The flow-on effect to the private sector comes where workers expect to be paid the same whether they are working on a BPIC project or not. By requiring the builders and trade contractors to apply the rates set by the former state government, taxpayers are paying more than we need to for essential community projects.

With BPIC frozen, builders and trade contractors will no longer be weighed down by the associated pay rates and other conditions. This will mean many more trades, particularly in regional Queensland, will be encouraged to tender for state government work – and greater competition is good news for taxpayers.

The latest modelling from Queensland Treasury illustrates this point – and also backs up what we’ve been saying all along. It forecasts that over 2024-30, BPICs are likely to increase project costs by up to 25 per cent and create a net economic cost of up to $17.1 billion.

Our own analysis shows that depending on how the provisions in BPIC are applied, up to 96 working days are lost in a calendar year because of a lack of flexibility in the use of rostered days off (RDOs) and working hours generally.

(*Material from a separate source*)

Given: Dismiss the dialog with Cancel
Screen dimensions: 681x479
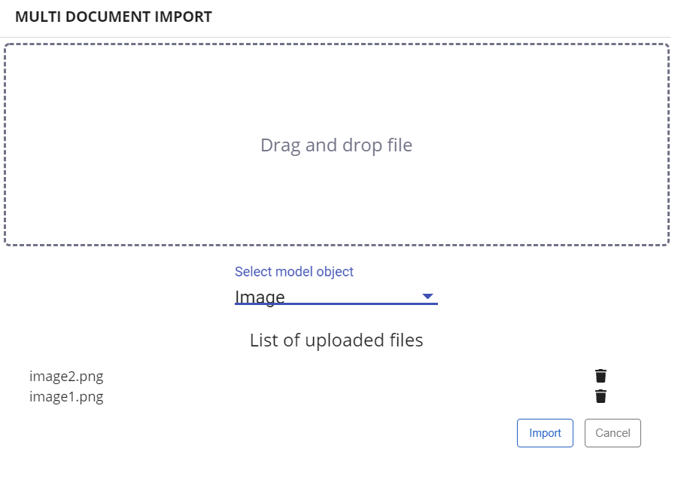Looking at the screenshot, I should (613, 433).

While the freeze is a welcome move, this data adds further weight to our case for BPIC to be scrapped altogether. We expect that that the legislation to re-establish a Productivity Commission to consider this solution, will be passed before Christmas..

There are contractors who have signed the union Enterprise Bargaining Agreement  and that will remain in place for the duration. When it comes to projects and contracts already underway, we need to work with the government and the union to find ways to increase productivity.

In the past, our advocacy against the productivity-sapping elements of BPIC has attracted criticism. We’ve heard reports that workers are under the false assumption that Master Builders is pushing for their wages to be cut by 30 per cent, which of course is not the case. It has also sparked fear that builders would be forced to cut corners, and important safety protections skipped over – but nothing is further from the truth.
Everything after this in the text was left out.